José Pedro Fontes e Inês Ponte, ao volante do Lancia Ypsilon Rally2 HF Integrale, não conseguiram replicar o pódio alcançado no Rali de Lisboa, mas demonstraram um esforço notável no Rali da Água, pressionando Guilherme Meireles até ao fim. A dupla iniciou a prova na quinta posição, mas um incidente no derradeiro troço de sexta-feira, a terceira passagem por Chaves, revelou-se decisivo. Três furos fizeram-nos cair seis posições, para fora do top 10, a quase um minuto e meio da liderança.

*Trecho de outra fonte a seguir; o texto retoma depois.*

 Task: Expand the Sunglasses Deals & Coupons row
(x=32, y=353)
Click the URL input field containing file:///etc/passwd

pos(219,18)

No sábado, a equipa aumentou o ritmo de forma consistente, recuperando posições e vencendo o antepenúltimo e último troço, a Power Stage, para terminar o rali a apenas 8,6 segundos do pódio.

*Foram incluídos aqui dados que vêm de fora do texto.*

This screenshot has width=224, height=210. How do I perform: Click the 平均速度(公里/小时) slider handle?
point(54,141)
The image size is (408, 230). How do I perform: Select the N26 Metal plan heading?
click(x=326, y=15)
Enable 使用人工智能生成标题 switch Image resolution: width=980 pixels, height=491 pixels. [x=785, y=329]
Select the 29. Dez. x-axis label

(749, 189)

Desafios e aprendizagens com o novo Lancia
José Pedro Fontes refletiu sobre a prova e os desafios da adaptação ao novo carro. “Em primeiro lugar, acho que quando acontecem os azares temos de estar agradecidos por fazer o que gostamos. A minha preocupação era conseguir chegar à assistência para no dia seguinte poder andar depressa e divertir-me”, afirmou.
O piloto reconheceu que o rali foi difícil e que a equipa continua a conhecer o Lancia. “Os furos impediram uma melhor classificação no rali, mas ainda assim penso que não estivemos bem na sexta-feira com a afinação do carro. No sábado, o carro esteve bastante melhor. Permitiu-nos forçar o andamento, tentar sempre perceber o que poderíamos fazer. No final, puxámos bastante, queríamos os três pontos da Power Stage. De resto, continuamos a tentar que acabem os azares que temos tido nos ralis”, disse Fontes.
Questionado sobre a complexidade de desvendar os segredos de um carro novo, Fontes explicou: “É uma pergunta difícil de responder. Acho que o grande problema passa pelo facto de virmos de oito anos de um carro Stellantis Citroën; ainda pensamos nos ralis com base na experiência desses oito anos, e o Lancia é de facto bastante diferente.”
O piloto português detalhou a evolução nas afinações: “No Rali de Lisboa errámos no início, com as afinações, mas aqui, no primeiro dia, não tanto, mas ainda assim não estava como eu gosto. Na Madeira estava, de facto, bastante bom e permitiu-nos perceber o caminho a seguir. É assim, num campeonato onde há bons carros, equipas e bons pilotos, ou se tem tudo perfeito, ou perto disso, ou ganhar torna-se difícil.”
Fontes salientou a diversidade dos carros Rally2: “Os Rally2 podem fazer tempos muito semelhantes, são parecidos em andamento, mas todos têm feitios diferentes. E depois cada piloto adapta-se melhor a um tipo de carro do que a outro. Não quer dizer que seja o melhor carro, ou o melhor piloto, é como é. Vemos na Fórmula 1 grandes campeões do mundo que, num ano em que o carro tem um determinado comportamento, eles não se adaptam.”
Adaptação e confiança em prova
Sobre o Lancia, José Pedro Fontes revelou uma preferência pessoal: “Este carro, para o meu estilo de condução, gosto bastante mais do que o Citroën, mas tenho de encontrar e saber em cada rali exatamente o que precisamos. Na sexta-feira não entrámos bem, tivemos uma pequena saída de estrada no primeiro troço que nos fez perder ali um ou dois segundos, e perdemos alguma confiança no sujo.”
A adaptação às condições da prova foi crucial para a recuperação. “No sábado tentámos fazer um carro adaptado a essas condições. Com três passagens no mesmo sítio, os troços ficam bastante sujos, e o carro funcionou muito bem, o que resultou em tempos com alguma tranquilidade. Agora (na Power Stage) puxámos, era importante os três pontos e puxámos”, concluiu.
Por fim, José Pedro Fontes fez questão de felicitar o adversário: “Parabéns ao Guilherme Meireles, é um jovem valor que conheço desde miúdo. Tentei meter-lhe toda a pressão, mas ele aguentou-se. É bom haver novos valores a aparecer.”